Les réunions de politique des banques centrales se sont succédé cette semaine. Pour les banques centrales des pays développés, le scénario était déjà plus ou moins écrit. La politique reste inchangée. Les marchés attendaient surtout de savoir comment elles appréhendaient la récente hausse des taux. Les options vont du freinage (BCE) à l'indifférence (Fed, BoE) en passant par la préparation d’un premier resserrement (Norges Bank). La plupart de ces pays ont encore le luxe de pouvoir choisir leurs priorités. Pour les banques centrales de certains pays émergents, c’est plus vraiment le cas. La Banco Central do Brasil et la banque centrale turque (CBTR) ont ainsi relevé davantage que prévu leur taux directeur cette semaine, respectivement de 2,00% à 2,75% et de 17% à 19%. La banque centrale russe leur emboîtera peut-être le pas plus tard dans la journée.

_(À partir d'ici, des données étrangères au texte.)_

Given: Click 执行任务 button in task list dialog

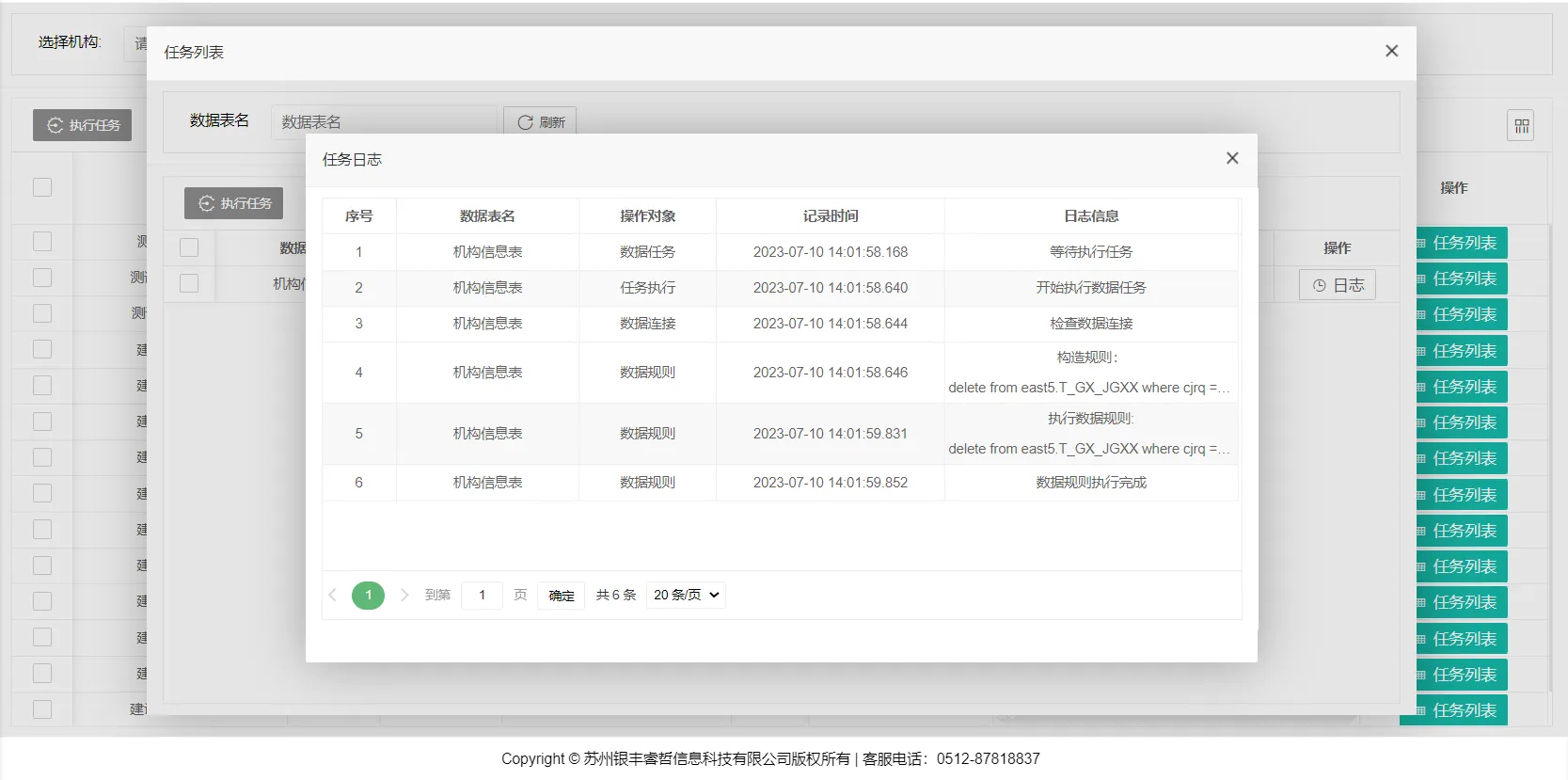Looking at the screenshot, I should [234, 203].
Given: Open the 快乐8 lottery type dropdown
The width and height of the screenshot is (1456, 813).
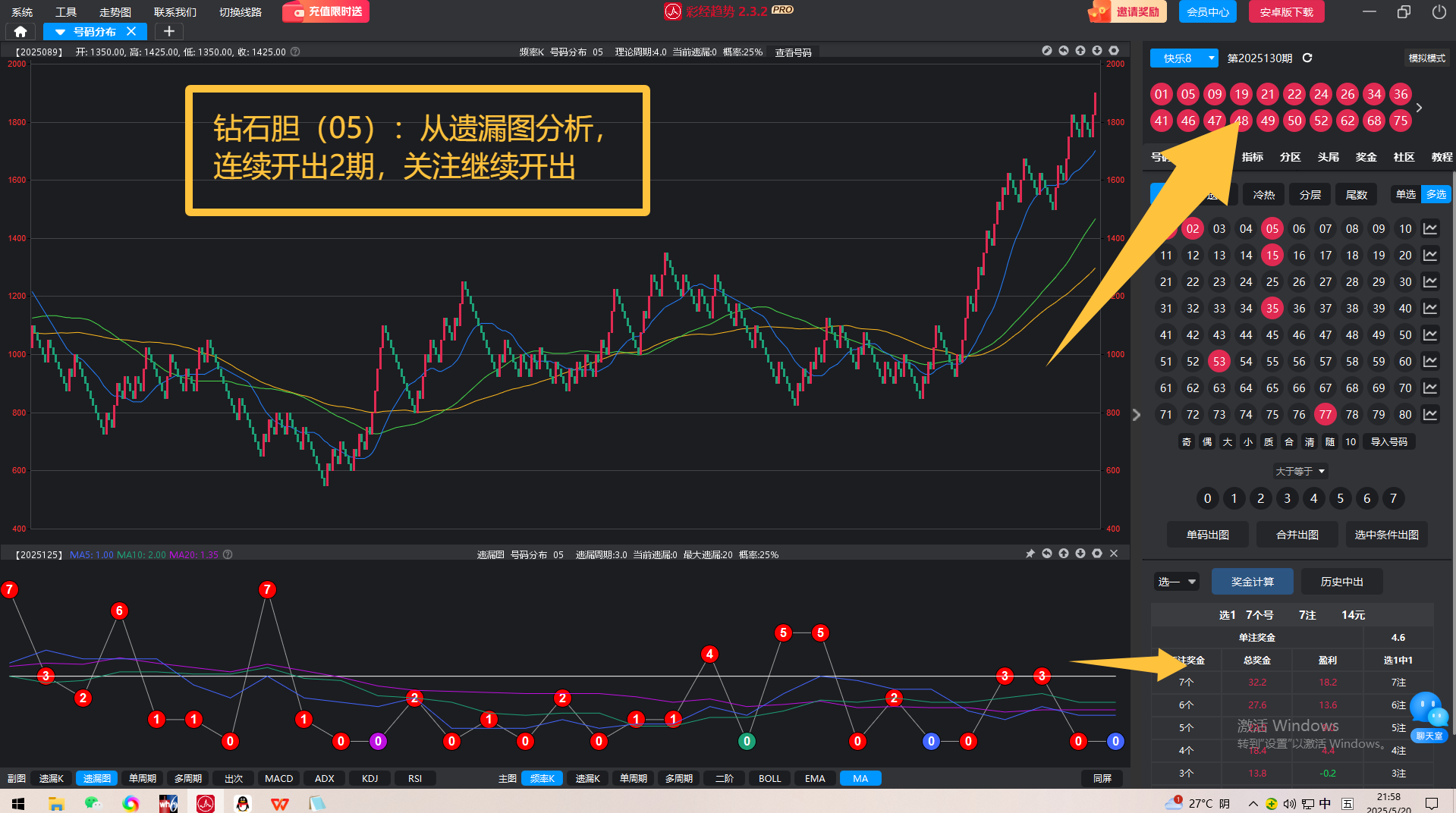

Le contexte est bien entendu différent pour chacun de ces pays. Mais il y a toutefois aussi des points communs. Face à la pandémie, les pays émergents ont abaissé leurs taux d’intérêt au niveau le plus bas possible afin de soutenir leur économie. Dans de nombreux cas, cela a poussé les taux réels en négatif. Les pays avec ce type de profil doivent en principe proposer une (solide) prime de risque pour convaincre les investisseurs. Dans la première phase du "reflation trade", une rémunération nominale plus élevée était suffisante. Malgré un sentiment positif à l’égard du risque, certaines devises émergentes sont restées faibles à cause de cette modeste rémunération. Avec la poursuite du "reflation trade", l’inflation (attendue) a également augmenté. Cette dernière est généralement beaucoup plus sensible à une hausse des prix du pétrole ou des autres matières premières. Une devise faible, une inflation en hausse et des taux réels négatifs faibles : un cocktail qui peut s'avérer dangereux, surtout pour des pays lourdement endettés (Brésil) ou avec une position externe fragile (Turquie). Ces pays risquent en effet de se retrouver dans une spirale avec une dépréciation de la monnaie qui entraîne à son tour une nouvelle accélération de l'inflation et ainsi de suite. Si, en plus, les taux nominaux augmentent dans les grands pays (comme les États-Unis) et que les taux réels y deviennent moins négatifs, la situation devient alors alarmante. Ce n’est donc pas un hasard si les taux commencent peu à peu à être relevés. Nous ne serions pas étonnés que d’autres pays suivent. En particulier des pays émergents affichant de faibles fondamentaux économiques.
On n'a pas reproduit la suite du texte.